◆ WHAT TO DO: Turn the part of the listing that opens with the line containing "The image size is (646, 693)." and closes with the line containing "Action: click(x=1863, y=896)" into a numbered list, leaving out blank lines. Include only those lines.

◆ MATERIAL FOR THIS TASK:
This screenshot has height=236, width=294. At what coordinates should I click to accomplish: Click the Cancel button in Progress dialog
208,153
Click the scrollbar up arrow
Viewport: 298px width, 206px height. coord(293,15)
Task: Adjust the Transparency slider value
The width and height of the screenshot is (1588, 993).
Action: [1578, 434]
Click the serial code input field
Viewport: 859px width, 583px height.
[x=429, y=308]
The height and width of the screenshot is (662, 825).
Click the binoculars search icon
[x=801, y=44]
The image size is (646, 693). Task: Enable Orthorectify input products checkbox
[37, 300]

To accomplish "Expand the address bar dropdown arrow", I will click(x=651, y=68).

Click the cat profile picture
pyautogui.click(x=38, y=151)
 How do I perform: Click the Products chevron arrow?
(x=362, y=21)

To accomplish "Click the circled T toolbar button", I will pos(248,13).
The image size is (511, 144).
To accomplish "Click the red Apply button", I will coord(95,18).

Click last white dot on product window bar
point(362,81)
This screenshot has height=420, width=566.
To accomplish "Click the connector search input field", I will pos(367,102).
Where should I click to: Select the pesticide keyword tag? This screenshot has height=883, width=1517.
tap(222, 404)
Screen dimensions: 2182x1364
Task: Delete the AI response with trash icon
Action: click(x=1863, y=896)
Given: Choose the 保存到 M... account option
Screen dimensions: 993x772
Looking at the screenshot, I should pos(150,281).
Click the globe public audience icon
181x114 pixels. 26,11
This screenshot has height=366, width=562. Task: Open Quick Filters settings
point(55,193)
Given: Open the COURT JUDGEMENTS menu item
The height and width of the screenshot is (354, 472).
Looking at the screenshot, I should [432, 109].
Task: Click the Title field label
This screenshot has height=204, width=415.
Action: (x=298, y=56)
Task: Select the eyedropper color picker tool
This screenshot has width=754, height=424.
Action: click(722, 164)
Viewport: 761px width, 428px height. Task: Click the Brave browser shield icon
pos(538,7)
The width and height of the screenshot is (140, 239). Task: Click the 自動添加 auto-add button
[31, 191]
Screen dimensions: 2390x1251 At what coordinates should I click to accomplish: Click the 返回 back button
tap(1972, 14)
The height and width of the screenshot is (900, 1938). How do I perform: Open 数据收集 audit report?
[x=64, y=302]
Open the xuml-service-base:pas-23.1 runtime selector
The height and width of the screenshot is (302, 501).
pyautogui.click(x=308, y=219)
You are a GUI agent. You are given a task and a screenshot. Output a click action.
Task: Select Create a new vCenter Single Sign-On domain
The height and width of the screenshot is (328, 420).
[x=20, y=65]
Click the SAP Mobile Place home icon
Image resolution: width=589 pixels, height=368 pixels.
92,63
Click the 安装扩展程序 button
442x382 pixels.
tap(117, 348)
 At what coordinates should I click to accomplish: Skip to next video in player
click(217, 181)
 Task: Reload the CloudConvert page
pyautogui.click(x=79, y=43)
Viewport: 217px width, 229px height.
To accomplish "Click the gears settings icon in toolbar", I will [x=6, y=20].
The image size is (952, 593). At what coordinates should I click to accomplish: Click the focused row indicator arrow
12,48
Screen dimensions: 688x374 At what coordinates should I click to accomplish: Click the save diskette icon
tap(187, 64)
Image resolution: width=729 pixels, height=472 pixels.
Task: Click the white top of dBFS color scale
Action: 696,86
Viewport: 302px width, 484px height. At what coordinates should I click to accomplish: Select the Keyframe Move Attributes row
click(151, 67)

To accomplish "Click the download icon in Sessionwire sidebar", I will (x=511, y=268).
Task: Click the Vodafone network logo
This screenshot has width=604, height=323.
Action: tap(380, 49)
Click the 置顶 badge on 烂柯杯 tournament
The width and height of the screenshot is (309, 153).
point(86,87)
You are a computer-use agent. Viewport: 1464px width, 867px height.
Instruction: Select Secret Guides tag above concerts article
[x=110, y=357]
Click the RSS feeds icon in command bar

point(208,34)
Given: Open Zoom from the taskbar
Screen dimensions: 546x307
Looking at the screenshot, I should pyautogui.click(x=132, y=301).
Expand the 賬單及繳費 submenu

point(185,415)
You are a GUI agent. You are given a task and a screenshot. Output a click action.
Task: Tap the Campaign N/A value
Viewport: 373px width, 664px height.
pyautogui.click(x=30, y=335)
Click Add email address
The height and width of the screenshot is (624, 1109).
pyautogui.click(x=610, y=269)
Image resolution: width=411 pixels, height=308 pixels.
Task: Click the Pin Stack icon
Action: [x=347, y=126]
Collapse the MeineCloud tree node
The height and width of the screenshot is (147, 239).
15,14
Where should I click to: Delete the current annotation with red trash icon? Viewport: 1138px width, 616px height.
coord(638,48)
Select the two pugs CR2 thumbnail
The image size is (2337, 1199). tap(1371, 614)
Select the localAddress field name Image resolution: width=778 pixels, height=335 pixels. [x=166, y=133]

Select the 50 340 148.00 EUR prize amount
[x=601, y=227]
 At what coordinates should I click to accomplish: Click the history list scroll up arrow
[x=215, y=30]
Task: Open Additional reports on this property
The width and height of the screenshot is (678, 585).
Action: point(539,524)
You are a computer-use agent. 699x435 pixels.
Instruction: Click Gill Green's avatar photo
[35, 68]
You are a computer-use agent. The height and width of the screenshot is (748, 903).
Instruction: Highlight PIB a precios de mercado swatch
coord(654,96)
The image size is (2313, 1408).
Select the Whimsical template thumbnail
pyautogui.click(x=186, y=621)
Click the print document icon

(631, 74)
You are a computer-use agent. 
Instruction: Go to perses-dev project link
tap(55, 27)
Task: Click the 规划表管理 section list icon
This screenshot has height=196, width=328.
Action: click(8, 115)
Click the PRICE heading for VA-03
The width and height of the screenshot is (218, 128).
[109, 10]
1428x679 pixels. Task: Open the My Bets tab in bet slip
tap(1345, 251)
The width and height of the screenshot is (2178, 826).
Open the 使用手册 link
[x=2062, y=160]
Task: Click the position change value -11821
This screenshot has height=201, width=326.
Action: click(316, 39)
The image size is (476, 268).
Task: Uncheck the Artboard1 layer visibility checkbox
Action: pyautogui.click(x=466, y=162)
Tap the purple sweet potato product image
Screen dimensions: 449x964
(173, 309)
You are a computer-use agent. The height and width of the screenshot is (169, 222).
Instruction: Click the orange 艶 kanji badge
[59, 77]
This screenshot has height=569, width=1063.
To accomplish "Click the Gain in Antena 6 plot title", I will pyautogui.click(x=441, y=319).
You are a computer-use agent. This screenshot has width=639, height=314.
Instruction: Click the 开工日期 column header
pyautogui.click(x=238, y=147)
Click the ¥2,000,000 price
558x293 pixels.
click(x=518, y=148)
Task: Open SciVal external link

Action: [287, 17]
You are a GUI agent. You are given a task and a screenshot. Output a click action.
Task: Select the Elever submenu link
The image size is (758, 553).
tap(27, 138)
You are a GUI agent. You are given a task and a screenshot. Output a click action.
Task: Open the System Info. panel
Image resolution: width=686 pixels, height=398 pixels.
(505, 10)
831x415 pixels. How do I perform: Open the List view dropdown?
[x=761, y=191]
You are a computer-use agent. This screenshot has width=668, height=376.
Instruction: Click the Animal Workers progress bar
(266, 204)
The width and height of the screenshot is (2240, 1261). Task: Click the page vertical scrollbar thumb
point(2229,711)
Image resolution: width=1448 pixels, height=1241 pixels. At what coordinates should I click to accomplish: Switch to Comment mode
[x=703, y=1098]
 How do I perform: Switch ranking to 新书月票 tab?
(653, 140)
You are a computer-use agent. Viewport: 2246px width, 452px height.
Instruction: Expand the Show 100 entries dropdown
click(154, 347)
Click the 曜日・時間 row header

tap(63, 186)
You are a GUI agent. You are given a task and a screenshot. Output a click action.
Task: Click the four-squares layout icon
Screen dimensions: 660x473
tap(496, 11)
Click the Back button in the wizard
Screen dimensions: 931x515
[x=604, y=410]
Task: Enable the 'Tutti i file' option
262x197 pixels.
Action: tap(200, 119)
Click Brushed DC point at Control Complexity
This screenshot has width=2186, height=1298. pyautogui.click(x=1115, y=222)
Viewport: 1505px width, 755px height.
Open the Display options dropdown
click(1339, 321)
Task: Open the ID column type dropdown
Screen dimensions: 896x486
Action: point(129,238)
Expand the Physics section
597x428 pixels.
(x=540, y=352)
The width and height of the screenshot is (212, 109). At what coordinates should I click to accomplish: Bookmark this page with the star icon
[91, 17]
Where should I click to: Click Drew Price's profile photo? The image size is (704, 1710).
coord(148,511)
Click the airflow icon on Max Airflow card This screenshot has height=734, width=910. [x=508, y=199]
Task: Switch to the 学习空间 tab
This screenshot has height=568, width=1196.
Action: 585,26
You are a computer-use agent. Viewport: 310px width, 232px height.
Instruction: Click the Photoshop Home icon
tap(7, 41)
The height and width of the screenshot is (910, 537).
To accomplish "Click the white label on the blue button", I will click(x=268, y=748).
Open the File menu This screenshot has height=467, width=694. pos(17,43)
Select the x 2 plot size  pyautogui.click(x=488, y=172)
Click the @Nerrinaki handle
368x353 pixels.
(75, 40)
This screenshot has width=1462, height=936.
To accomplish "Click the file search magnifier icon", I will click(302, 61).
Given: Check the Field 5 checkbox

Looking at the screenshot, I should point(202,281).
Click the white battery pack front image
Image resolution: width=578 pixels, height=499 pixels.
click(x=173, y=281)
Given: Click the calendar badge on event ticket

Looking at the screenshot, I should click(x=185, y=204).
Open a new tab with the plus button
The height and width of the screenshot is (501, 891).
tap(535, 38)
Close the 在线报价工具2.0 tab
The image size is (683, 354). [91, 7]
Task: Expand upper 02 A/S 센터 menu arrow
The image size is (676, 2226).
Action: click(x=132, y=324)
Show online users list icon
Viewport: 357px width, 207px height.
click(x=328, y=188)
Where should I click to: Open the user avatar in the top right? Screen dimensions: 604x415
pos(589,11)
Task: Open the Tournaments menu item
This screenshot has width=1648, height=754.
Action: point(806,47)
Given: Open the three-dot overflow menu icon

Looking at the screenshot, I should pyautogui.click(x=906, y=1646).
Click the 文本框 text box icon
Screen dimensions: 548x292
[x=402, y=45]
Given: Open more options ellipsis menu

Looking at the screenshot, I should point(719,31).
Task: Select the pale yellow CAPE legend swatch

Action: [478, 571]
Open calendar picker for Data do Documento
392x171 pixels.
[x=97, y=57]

◆ ANSWER FOR THIS EXERCISE:
1. The image size is (646, 693). Task: Enable Orthorectify input products checkbox
2. [37, 300]
3. To accomplish "Expand the address bar dropdown arrow", I will click(x=651, y=68).
4. Click the cat profile picture
5. pyautogui.click(x=38, y=151)
6.  How do I perform: Click the Products chevron arrow?
7. (x=362, y=21)
8. To accomplish "Click the circled T toolbar button", I will pos(248,13).
9. The image size is (511, 144).
10. To accomplish "Click the red Apply button", I will coord(95,18).
11. Click last white dot on product window bar
12. point(362,81)
13. This screenshot has height=420, width=566.
14. To accomplish "Click the connector search input field", I will pos(367,102).
15. Where should I click to: Select the pesticide keyword tag? This screenshot has height=883, width=1517.
16. tap(222, 404)
17. Screen dimensions: 2182x1364
18. Task: Delete the AI response with trash icon
19. Action: click(x=1863, y=896)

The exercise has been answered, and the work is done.